Please reproduce word for word the lines from the one containing "The height and width of the screenshot is (1080, 486)." through the one containing "I want to click on row-index: 2, so", both of those included.

• _Records for the exercise_
┌────────

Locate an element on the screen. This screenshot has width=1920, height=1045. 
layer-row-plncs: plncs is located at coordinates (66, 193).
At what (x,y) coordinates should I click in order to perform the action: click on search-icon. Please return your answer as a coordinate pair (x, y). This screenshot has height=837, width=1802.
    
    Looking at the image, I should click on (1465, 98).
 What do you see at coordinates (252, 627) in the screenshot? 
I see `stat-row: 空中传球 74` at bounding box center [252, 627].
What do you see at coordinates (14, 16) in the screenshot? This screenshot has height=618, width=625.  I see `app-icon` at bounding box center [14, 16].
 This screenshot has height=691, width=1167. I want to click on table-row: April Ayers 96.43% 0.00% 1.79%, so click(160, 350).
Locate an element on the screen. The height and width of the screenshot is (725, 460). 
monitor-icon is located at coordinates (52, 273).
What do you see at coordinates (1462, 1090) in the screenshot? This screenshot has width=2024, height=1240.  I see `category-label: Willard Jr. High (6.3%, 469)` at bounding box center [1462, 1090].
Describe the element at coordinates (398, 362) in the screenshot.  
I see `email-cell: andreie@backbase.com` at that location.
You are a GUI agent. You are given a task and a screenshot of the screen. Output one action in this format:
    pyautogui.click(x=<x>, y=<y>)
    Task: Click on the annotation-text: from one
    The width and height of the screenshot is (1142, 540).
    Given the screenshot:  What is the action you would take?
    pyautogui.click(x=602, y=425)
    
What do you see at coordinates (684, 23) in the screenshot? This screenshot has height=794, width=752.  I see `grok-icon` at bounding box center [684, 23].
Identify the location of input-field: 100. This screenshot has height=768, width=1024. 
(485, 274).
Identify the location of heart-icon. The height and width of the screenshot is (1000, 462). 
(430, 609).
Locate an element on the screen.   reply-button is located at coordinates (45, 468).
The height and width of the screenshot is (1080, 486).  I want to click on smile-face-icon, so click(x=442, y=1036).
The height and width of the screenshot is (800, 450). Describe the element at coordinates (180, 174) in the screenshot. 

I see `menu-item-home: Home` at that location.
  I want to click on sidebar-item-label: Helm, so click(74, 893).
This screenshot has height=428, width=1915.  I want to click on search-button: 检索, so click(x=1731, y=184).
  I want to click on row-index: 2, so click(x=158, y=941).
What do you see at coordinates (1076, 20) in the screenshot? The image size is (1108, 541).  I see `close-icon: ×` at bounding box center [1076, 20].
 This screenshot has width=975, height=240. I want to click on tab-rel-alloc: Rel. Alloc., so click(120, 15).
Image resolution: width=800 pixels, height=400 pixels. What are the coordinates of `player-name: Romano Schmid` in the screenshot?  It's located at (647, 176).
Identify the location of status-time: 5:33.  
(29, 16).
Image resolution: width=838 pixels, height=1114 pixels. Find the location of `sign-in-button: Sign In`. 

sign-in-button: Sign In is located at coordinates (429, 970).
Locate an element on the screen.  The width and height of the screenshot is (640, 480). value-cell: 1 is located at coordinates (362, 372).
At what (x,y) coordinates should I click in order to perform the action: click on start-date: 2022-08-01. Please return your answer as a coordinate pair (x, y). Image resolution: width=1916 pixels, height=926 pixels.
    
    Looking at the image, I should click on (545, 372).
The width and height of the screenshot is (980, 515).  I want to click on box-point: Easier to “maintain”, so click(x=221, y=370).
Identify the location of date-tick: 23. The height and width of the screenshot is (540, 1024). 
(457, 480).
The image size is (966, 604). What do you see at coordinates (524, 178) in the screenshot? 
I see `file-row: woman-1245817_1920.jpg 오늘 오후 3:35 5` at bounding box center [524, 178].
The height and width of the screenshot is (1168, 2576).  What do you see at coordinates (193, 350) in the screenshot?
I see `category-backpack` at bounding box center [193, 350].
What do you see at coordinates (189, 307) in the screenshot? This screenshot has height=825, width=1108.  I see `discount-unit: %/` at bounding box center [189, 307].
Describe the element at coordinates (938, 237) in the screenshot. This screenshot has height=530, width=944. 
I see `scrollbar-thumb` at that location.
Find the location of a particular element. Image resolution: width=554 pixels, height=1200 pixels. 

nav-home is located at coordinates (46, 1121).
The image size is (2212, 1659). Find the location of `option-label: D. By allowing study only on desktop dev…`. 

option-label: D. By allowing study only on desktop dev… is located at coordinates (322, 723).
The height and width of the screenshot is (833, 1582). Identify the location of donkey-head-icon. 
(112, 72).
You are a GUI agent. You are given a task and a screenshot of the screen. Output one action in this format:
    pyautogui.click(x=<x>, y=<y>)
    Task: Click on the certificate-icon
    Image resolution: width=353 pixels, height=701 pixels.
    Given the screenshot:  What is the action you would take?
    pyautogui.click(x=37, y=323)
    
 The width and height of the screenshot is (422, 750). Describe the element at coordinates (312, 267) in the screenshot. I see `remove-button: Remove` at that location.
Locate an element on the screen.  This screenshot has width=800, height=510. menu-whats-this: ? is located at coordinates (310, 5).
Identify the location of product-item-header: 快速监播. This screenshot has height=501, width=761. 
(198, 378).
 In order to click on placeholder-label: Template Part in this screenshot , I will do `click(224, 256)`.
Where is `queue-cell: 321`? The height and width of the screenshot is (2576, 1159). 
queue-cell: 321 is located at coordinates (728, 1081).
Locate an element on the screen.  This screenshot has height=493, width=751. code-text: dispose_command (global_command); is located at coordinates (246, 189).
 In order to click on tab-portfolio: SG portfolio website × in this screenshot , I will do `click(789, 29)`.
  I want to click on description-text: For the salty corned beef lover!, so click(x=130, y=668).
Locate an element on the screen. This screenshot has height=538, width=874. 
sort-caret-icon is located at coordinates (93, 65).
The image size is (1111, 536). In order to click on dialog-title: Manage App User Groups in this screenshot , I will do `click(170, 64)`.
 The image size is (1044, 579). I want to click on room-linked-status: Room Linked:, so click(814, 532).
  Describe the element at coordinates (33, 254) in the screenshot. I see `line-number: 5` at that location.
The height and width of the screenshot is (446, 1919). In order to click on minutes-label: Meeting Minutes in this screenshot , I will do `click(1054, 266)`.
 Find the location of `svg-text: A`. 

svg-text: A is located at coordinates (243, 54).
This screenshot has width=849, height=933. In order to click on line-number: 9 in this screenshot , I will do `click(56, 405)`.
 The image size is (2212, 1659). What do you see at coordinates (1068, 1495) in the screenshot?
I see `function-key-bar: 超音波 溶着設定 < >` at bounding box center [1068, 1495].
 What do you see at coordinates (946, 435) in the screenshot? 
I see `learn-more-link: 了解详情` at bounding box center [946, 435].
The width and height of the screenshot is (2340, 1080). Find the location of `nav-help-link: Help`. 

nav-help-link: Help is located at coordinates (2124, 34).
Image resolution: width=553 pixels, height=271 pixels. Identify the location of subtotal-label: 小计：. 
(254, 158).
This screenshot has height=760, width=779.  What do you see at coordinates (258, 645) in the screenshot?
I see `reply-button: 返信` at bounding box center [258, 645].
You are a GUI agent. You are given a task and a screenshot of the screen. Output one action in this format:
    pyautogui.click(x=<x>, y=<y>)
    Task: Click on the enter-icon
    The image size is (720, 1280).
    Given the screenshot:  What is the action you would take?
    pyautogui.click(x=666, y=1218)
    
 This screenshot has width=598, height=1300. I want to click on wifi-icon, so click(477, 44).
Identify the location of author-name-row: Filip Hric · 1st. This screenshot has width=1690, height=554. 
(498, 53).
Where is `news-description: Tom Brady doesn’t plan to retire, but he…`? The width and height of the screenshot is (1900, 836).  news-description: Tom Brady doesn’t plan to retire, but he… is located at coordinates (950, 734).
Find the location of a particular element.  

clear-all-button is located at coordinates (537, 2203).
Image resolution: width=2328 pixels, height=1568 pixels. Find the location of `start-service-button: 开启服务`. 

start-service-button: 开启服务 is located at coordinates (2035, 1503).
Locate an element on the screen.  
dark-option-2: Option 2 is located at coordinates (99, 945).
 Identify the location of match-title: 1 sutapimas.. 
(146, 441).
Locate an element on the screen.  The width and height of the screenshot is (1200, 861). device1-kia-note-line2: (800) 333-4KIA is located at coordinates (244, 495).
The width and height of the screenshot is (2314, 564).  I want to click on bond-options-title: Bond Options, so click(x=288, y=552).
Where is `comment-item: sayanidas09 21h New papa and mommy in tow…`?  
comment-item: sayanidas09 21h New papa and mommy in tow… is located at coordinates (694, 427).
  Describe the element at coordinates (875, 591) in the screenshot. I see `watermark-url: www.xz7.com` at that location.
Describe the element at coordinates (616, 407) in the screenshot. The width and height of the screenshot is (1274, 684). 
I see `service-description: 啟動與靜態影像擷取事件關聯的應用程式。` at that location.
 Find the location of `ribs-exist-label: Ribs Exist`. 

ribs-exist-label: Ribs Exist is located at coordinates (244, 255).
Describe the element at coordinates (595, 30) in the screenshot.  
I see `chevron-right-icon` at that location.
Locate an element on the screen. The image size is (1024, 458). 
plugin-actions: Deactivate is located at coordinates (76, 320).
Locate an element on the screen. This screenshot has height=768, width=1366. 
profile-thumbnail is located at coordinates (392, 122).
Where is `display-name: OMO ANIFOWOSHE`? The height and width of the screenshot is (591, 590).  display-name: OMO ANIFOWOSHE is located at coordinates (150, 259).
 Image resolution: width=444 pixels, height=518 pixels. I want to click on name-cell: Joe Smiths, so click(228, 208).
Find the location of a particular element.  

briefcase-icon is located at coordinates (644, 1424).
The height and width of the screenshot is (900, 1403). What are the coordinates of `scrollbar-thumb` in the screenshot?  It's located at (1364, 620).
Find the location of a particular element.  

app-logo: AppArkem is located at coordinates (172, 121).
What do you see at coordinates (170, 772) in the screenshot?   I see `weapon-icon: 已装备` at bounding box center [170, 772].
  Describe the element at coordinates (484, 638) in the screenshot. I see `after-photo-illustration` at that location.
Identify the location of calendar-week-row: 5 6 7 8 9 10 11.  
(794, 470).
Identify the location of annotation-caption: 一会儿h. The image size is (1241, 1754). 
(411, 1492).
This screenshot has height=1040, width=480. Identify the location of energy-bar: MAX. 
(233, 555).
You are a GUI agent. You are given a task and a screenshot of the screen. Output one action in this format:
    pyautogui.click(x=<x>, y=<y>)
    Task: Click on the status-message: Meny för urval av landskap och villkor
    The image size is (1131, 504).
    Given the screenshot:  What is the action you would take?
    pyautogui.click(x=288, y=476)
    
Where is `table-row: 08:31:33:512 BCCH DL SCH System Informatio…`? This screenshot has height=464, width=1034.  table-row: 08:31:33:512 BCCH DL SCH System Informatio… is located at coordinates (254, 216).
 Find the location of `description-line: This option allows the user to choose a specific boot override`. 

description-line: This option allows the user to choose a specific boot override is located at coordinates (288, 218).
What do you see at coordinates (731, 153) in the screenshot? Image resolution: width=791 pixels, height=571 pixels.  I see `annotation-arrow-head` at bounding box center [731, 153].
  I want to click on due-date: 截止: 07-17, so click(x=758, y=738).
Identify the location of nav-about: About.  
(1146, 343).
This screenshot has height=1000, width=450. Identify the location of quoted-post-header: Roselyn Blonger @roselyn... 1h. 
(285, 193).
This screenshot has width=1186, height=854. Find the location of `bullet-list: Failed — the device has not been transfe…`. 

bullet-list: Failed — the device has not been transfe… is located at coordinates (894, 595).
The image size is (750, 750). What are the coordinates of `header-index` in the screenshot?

└────────

• _Solution to this task_
The height and width of the screenshot is (1080, 486).  I want to click on smile-face-icon, so click(x=442, y=1036).
The height and width of the screenshot is (800, 450). Describe the element at coordinates (180, 174) in the screenshot. 

I see `menu-item-home: Home` at that location.
  I want to click on sidebar-item-label: Helm, so click(74, 893).
This screenshot has height=428, width=1915.  I want to click on search-button: 检索, so click(x=1731, y=184).
  I want to click on row-index: 2, so click(x=158, y=941).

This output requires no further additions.